Beyond these direct observations, I believe there are also two qualitative success measurements that can be observed indirectly from a successfully executed CIP process:
4a) The CIP process should be generally seen as sustainable. Particularly, communications and relationships between CIP editors, Cardano companies and official developers, community developers, and observers should be easygoing and without resentment.
This interaction should be frequent and comfortable enough that community members and Cardano employees alike should periodically express interest in joining the CIP process more officially as editors. Even if the CIP team doesn't always require new editors, maintaining a healthy interest in others joining should still be considered beneficial… as expressed more fully in this project's Q2 "Editor Wiki" documentation milestone.
4b) Cardano's standards model must be visible beyond the Cardano community.
A positively evolving CIP process — with a solid & growing CIP repository, plus documentation of positive experience & expectations in the Cardano community at large — would be attractively visible in the next year to developers, companies, writers, investors, and analysts encountering Cardano coming from other blockchains.
This will be especially important this year considering that Governance improvements are founded in the CIP process… and viable on-chain governance will be highly beneficial to demonstrate to Cardano's competitors and critics as well as blockchain regulators and legal / financial executives.
Please describe your plans to share the outputs and results of your project?
Answer:
This question is already answered in several other sections of this proposal: the CIP process is unique in that the entire process, except for certain conclave discussions among editors about logistic issues, is visible to the public.

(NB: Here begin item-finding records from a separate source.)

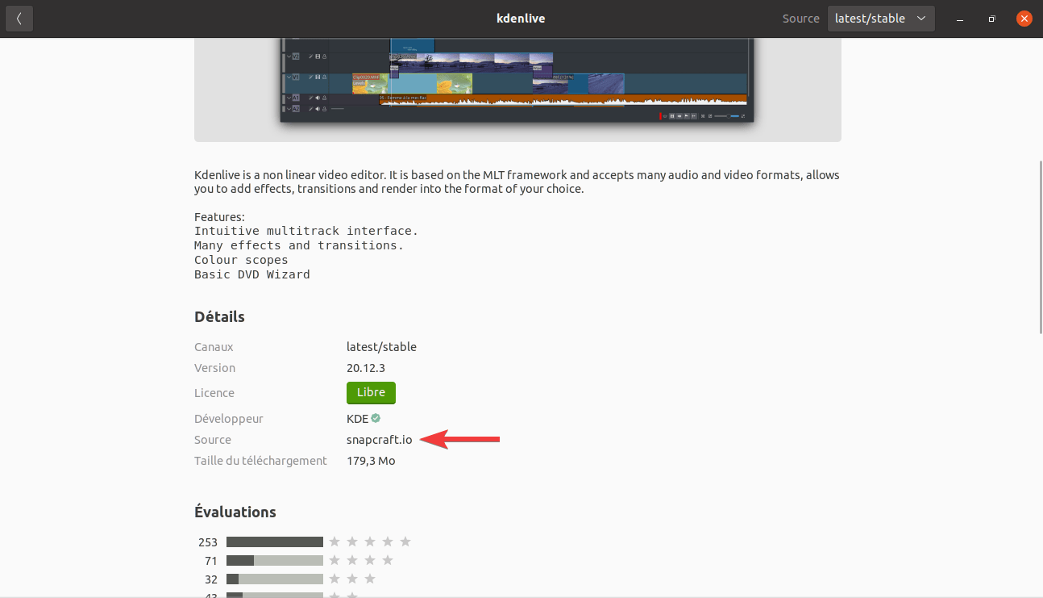Close the window with the orange X
The width and height of the screenshot is (1043, 598).
(x=1024, y=19)
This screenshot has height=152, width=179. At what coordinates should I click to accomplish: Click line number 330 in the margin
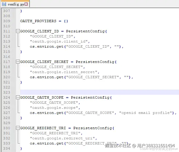[7, 128]
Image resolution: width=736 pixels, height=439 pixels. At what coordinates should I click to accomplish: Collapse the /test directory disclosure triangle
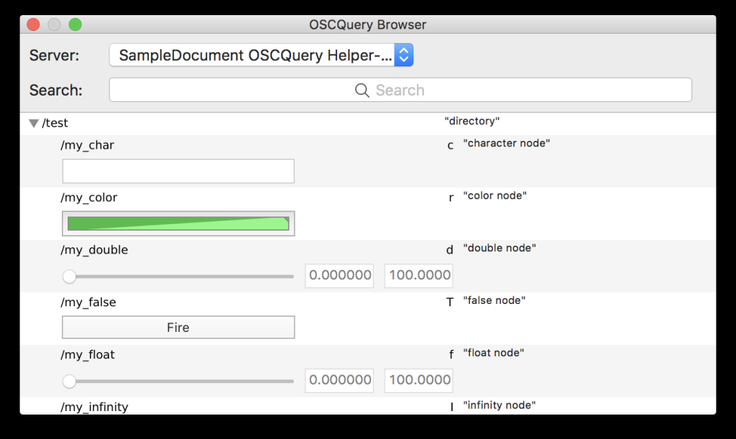(34, 124)
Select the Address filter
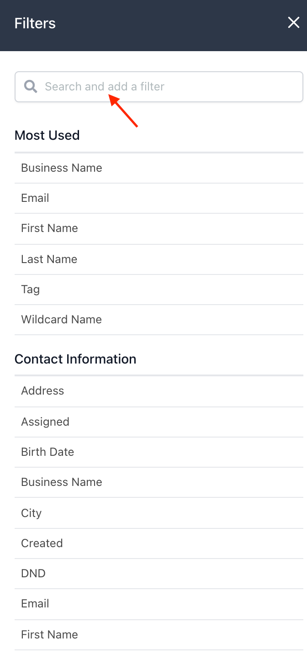 [42, 391]
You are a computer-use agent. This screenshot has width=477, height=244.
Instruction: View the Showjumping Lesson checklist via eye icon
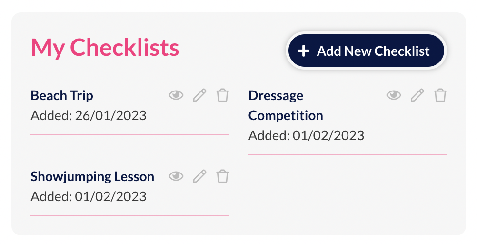(176, 176)
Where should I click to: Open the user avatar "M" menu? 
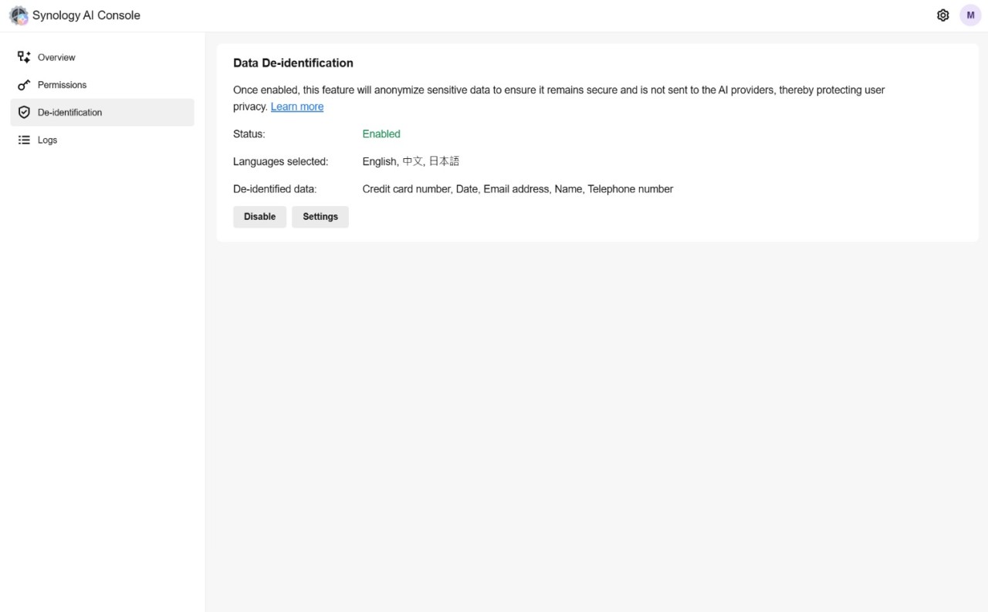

I will try to enumerate these channels again here; please also refer to the routine tasks inventoried above and below for a complete list of public communications, including:
- primary activity on GitHub
- secondary activity on social channels: Discourse, Discord, Matrix, and occasionally Twitter
- regular reporting of CIP activity (for me, also on GitHub)
- occasional interaction with SPO and Dev communities through Marketing channels (none so far in 2023 yet)
The work is, by its nature, spread over a "reasonable timescale" (a phrase appearing in the more detailed form of the question above) because it manifests continuously in response to contributions, questions from unrelated parties.
CIP editors cannot control daily, weekly, monthly or quarterly how much work will come in: we can only commit to staying ahead of whatever must be done during each of these periods.
Finally the question above has a sub-question: How do you expect to use the results generated from the project in further research and development activities?
The work I am doing in the scope of this project, because it most generally supports communications with a broad spectrum of developers, will promote a "feedback" process:
- We have a growing number of CIPs, approaching a larger & more diverse body of standards such as seen on Ethereum's EIPs.
- Observers from other blockchains note that Cardano's standards process demonstrates growing functionality, interoperability, commercial application, etc. to support their current and upcoming projects.
- Developers migrate to Cardano from other blockchains and bring their ambitious applications and expectations with them.
- These in turn require new CIPs to define them, which feeds back into Step 1… continuing cyclically with more CIPs, containing better research and covering more applications, with more standards-driven adoption & developer engagement expanding the Cardano ecosystem.